[Stored dataset items]
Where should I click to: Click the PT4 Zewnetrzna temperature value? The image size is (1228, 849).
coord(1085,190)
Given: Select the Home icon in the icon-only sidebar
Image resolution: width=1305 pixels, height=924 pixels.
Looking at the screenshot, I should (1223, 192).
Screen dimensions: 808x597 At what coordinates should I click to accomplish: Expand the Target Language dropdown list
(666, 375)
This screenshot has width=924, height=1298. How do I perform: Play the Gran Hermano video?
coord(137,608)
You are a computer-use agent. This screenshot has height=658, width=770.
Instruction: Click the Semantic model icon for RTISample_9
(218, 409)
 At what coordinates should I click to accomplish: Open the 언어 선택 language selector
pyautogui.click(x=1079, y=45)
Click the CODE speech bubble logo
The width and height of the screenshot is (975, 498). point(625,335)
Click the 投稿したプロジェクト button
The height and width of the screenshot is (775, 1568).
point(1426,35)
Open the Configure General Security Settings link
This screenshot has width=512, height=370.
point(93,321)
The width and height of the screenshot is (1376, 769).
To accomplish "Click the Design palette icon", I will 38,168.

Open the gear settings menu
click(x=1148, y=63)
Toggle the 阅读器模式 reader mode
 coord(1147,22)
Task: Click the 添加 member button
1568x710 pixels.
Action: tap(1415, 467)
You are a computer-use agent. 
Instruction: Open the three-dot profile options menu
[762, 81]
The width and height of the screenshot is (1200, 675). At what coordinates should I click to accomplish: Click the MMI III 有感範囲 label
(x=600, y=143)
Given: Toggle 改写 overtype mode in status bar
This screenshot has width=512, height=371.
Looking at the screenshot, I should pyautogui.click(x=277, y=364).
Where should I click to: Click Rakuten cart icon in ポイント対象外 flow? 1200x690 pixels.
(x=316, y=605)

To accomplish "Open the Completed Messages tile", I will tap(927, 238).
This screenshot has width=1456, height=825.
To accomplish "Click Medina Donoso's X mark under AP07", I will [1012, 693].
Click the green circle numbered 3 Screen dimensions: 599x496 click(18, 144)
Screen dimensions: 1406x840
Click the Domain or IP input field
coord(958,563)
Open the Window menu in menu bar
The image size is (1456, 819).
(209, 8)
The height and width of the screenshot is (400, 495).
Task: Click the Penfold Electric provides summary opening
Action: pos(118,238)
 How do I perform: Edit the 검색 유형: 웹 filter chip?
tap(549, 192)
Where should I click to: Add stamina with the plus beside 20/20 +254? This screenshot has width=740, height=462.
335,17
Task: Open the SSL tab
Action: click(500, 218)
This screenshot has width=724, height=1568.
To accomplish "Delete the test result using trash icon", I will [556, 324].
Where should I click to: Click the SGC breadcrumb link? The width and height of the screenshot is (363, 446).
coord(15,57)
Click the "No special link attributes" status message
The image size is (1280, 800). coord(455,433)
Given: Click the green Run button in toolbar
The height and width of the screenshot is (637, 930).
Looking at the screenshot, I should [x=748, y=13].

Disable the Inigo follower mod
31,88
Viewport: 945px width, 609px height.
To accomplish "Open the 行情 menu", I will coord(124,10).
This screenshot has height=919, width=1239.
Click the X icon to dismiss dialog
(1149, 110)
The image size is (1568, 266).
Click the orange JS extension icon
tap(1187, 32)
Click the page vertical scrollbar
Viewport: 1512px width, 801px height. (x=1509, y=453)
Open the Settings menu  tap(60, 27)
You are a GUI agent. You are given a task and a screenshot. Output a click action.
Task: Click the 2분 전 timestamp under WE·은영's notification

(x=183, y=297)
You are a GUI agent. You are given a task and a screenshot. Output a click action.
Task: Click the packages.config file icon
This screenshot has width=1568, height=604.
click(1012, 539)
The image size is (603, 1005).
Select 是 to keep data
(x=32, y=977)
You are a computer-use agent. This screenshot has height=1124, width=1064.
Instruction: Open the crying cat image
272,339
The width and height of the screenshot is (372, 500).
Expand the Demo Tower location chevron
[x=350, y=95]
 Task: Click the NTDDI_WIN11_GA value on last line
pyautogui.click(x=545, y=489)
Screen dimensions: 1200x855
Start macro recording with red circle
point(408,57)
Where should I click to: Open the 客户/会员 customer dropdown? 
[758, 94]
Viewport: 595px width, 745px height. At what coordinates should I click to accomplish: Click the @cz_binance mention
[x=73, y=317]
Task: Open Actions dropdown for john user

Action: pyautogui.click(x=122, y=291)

What is expected
Lines that include the word "will" are to be extracted from the data above.

Solution to this exercise
To accomplish "Click the Design palette icon", I will 38,168.
To accomplish "Open the Completed Messages tile", I will tap(927, 238).
To accomplish "Click Medina Donoso's X mark under AP07", I will [1012, 693].
To accomplish "Delete the test result using trash icon", I will [556, 324].
To accomplish "Open the 行情 menu", I will coord(124,10).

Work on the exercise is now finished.